Мне ведомы телесные порывы, пытка чувств, тирания плоти — и только. Неджма под душем, например. Я отчетливо помнил ее формы. И ее запах. Поток, лившийся на наши заново рождающиеся тела. Любовь? Я, знаете ли, дорожу своим душевным здоровьем. Наши женщины, такие красивые, прежде всего ищут заботливого мужа. Этой роли я никак не соответствовал: у меня не было ни приличного состояния, ни квартиры в центре Цирты, ни шикарной машины, что служила бы гнездышком для любовных проказ — душевая кабина в гостинице заставила бы расхохотаться самую простодушную из наших девственниц. И я довольствовался тем, что трахал в задницу самых смелых: невест моих друзей или соседей, усталых путешественниц, заночевавших в гостинице «Хашхаш», шлюх, подружек моих сестер, вдов, сироток, распустех, танцовщиц, бандерш и мечтательниц. Возвышенную любовь и ее тяжелые обязанности я оставлял Мураду, платонику и моему другу. В качестве жертвы своего бреда он заполучил Амель Хан, жену нашего преподавателя. Конечно, я и сам не был равнодушен к чарам этой дамы. И я отнюдь не жаждал послушничества. Монастырскую жизнь я отдавал на откуп идеалистам вроде него. Тени на земле — их отбрасывали листья эвкалиптов — представлялись мне множеством переплетенных тел, которые борются с пожирающим их огнем. Геенна плотская. Не творите блуда, заунывно бормотали наши братья. Не покрывайте их своими телами, легко отзывающимися на похоть.

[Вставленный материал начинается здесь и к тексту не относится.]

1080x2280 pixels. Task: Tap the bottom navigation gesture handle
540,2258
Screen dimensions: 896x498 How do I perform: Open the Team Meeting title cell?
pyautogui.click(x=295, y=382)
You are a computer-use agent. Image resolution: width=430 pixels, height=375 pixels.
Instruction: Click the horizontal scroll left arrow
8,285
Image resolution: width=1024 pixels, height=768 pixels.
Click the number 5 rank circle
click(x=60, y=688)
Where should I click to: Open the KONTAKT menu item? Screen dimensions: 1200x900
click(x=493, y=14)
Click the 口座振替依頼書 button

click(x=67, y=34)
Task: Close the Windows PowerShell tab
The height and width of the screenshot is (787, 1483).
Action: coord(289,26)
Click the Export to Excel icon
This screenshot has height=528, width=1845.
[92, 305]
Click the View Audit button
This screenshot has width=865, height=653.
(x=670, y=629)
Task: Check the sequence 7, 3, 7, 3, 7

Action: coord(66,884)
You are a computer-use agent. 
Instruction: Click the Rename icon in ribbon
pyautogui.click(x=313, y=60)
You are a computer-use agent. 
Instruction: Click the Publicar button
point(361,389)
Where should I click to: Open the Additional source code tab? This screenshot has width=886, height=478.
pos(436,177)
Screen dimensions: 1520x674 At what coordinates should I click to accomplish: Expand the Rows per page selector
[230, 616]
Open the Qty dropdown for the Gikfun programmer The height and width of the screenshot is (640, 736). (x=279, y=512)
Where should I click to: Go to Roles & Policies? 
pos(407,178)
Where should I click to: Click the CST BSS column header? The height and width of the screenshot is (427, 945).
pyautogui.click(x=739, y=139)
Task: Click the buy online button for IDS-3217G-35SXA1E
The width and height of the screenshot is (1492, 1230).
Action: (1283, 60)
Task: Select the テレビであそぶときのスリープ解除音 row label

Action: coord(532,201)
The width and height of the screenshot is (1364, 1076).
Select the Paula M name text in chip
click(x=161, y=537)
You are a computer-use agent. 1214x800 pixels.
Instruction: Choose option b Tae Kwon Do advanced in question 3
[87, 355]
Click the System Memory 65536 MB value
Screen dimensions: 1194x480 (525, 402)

Аминь. Я отменю наложенный запрет. Я повеселю их затюканных баб. В одежде и хиджабе, раздетых, сконфуженных под натиском моих чувств, погребенных под вулканом моей мужественности. Я стисну в объятиях вселенную с ее непрерывным разрастанием. Свет катился по пожелтевшей траве, рассыпался кристаллами и драгоценными камнями.
Хамид Каим вытянулся на сухом газоне, зажав в губах стебель одуванчика. Он насвистывал. Мурад удивленно взглянул на меня и пожал плечами. Уместнее всего было молчать. Хамид Каим, вероятно, думал о том, что он только что рассказал. Голубизна неба резко выделялась на зелени и ржавчине эвкалиптов. Неуловимый ветер шевелил чешуйки древесной коры. Хамид Каим дунул на белый цветок. Пушинки поднялись в заколдованном вихре, вознесенные ветром на гребень дня, высоко в лазурь. В мешанине цветов, в тенистом шорохе на земле и переливах света я различал бесчисленные возможности, таящиеся в любой жизни.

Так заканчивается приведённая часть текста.